Das Finanzamt sei davon ausgegangen, dass die Betätigung des Beschwerdeführers eine Einkunftsquelle darstelle. Es habe die vom Beschwerdeführer geltend gemachten Aufwendungen mit Ausnahme der Versicherungssteuer als Werbungskosten anerkannt. Die belangte Behörde gehe davon aus, dass dieser Beurteilung eine entsprechende Prüfung der Einkunftsquelleneigenschaft anhand der dem Finanzamt vorgelegten Unterlagen (Versicherungspolizze, Nachweis der Überschusserzielungsabsicht, Versicherungsbedingungen) vorausgegangen sei, und sehe sich daher nicht veranlasst, die vom Finanzamt festgestellte Einkunftsquelleneigenschaft der Betätigung in Zweifel zu ziehen.

Strittig sei lediglich, ob die Versicherungssteuer im Rahmen der bei den sonstigen Einkünften im Sinn des § 29 Z 1 EStG abzuziehenden Werbungskosten berücksichtigt werden könne.

Der Versicherungssteuer unterliege nach § 1 des VersStG die Zahlung des Versicherungsentgeltes auf Grund eines Versicherungsverhältnisses, wobei gemäß § 7 VersStG Steuerschuldner dieser Steuer der Versicherungsnehmer sei. Der Versicherer hafte jedoch für die Steuer und habe sie für Rechnung des Versicherungsnehmers abzuführen. Gemäß § 3 VersStG sei Versicherungsentgelt im Sinne dieses Gesetzes jede Leistung, die für die Begründung und Durchführung des Versicherungsverhältnisses an den Versicherer zu bewirken sei. Nach § 7 Abs. 4 VersStG gelte im Verhältnis zwischen dem Versicherer und dem Versicherungsnehmer die Steuer als Teil des Versicherungsentgeltes. Daraus ergebe sich nach Ansicht der belangten Behörde, dass die Versicherungssteuer in der Einmalprämie enthalten sei und sohin als Teil der Prämie zu den Anschaffungskosten der Rentenversicherung zähle.
########################################
:: Aufgabe 1 ::
Beantworten Sie anhand des Seitentexts:
(a) Welche Aufwendungen des Beschwerdeführers hat das Finanzamt nicht als Werbungskosten anerkannt?
(b) Wer ist gemäß § 7 VersStG Steuerschuldner der Versicherungssteuer?
(c) Als was gilt die Steuer nach § 7 Abs. 4 VersStG im Verhältnis zwischen dem Versicherer und dem Versicherungsnehmer?
:: Aufgabe 2 ::
Geben Sie den Abschnitt des Seitentexts wortgetreu wieder, beginnend bei „Der Versicherungssteuer unterliege“ und endend bei „der Rentenversicherung zähle.“.

:: Bereitgestellte Daten ::
########################################
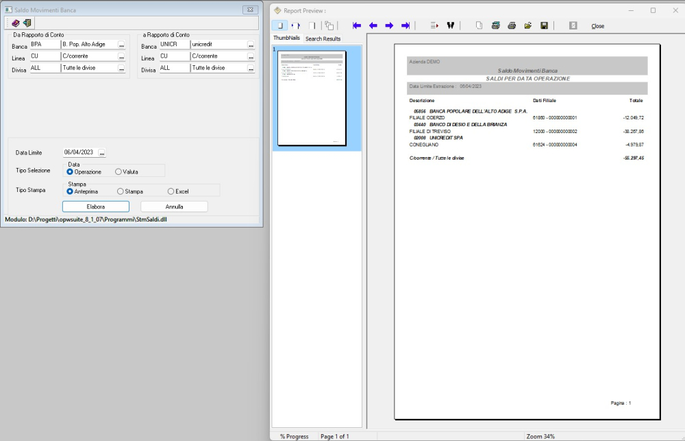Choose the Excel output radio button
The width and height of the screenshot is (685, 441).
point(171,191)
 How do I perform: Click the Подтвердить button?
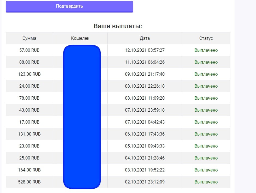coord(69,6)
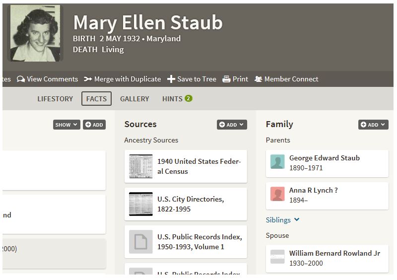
########################################
:: Lösung 1 ::
(a) Die Versicherungssteuer
(b) Der Versicherungsnehmer
(c) Als Teil des Versicherungsentgeltes

:: Lösung 2 ::
Der Versicherungssteuer unterliege nach § 1 des VersStG die Zahlung des Versicherungsentgeltes auf Grund eines Versicherungsverhältnisses, wobei gemäß § 7 VersStG Steuerschuldner dieser Steuer der Versicherungsnehmer sei. Der Versicherer hafte jedoch für die Steuer und habe sie für Rechnung des Versicherungsnehmers abzuführen. Gemäß § 3 VersStG sei Versicherungsentgelt im Sinne dieses Gesetzes jede Leistung, die für die Begründung und Durchführung des Versicherungsverhältnisses an den Versicherer zu bewirken sei. Nach § 7 Abs. 4 VersStG gelte im Verhältnis zwischen dem Versicherer und dem Versicherungsnehmer die Steuer als Teil des Versicherungsentgeltes. Daraus ergebe sich nach Ansicht der belangten Behörde, dass die Versicherungssteuer in der Einmalprämie enthalten sei und sohin als Teil der Prämie zu den Anschaffungskosten der Rentenversicherung zähle.